| Developer: | Beyond Software | | | Release Date: | 1991 | | | Systems: | DOS, Amiga, C64 |
This week on Super Adventures, I'm back to Dungeons & Dragons with Gateway to the Savage Frontier!
The opening titles call it a "Forgotten Realms Fantasy Role-Playing Game, Volume I", and I remember seeing that on a bunch of earlier titles as well. Though Pool of Radiance called itself a 'Fantasy Role-Playing Epic Vol. I' and Eye of the Beyonder was a 'Fantasy Role-Playing Saga Vol. 1' so they're a little different. And Champions of Krynn wasn't even set in the Forgotten Realms!
This is yet another Gold Box RPG, the 7th or 8th of them so far, but this time Strategic Simulations Inc. handed the reins over to Don Daglow's Beyond Software. Daglow was already a veteran RPG game designer at this point, having created one of the first RPGs ever made, Dungeon, in 1975 for PDP-10 mainframes. He also invented the concept of having a circle under the selected player in sports games, apparently.

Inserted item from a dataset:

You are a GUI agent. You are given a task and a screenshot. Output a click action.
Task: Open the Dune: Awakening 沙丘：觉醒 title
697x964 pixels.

You could argue that 1991 was the wrong time to start a whole new RPG saga with the ageing Gold Box engine, especially as there were two other D&D series still going and the games were already getting accused of being archaic. I think SSI may have actually agreed the engine was out of date, as they had new engines on the way for the Dark Sun and Ravenloft games. Fans just had to hang in there for a couple more years.
The Gold Box engine had gotten a bit of an update at least, with Buck Rogers XXVc: Countdown to Doomsday introducing 256-colour VGA graphics. This is the first D&D RPG to make use of the upgrade, plus it introduces Sound Blaster support for proper sound effects! I'm not getting my hopes up for a soundtrack though.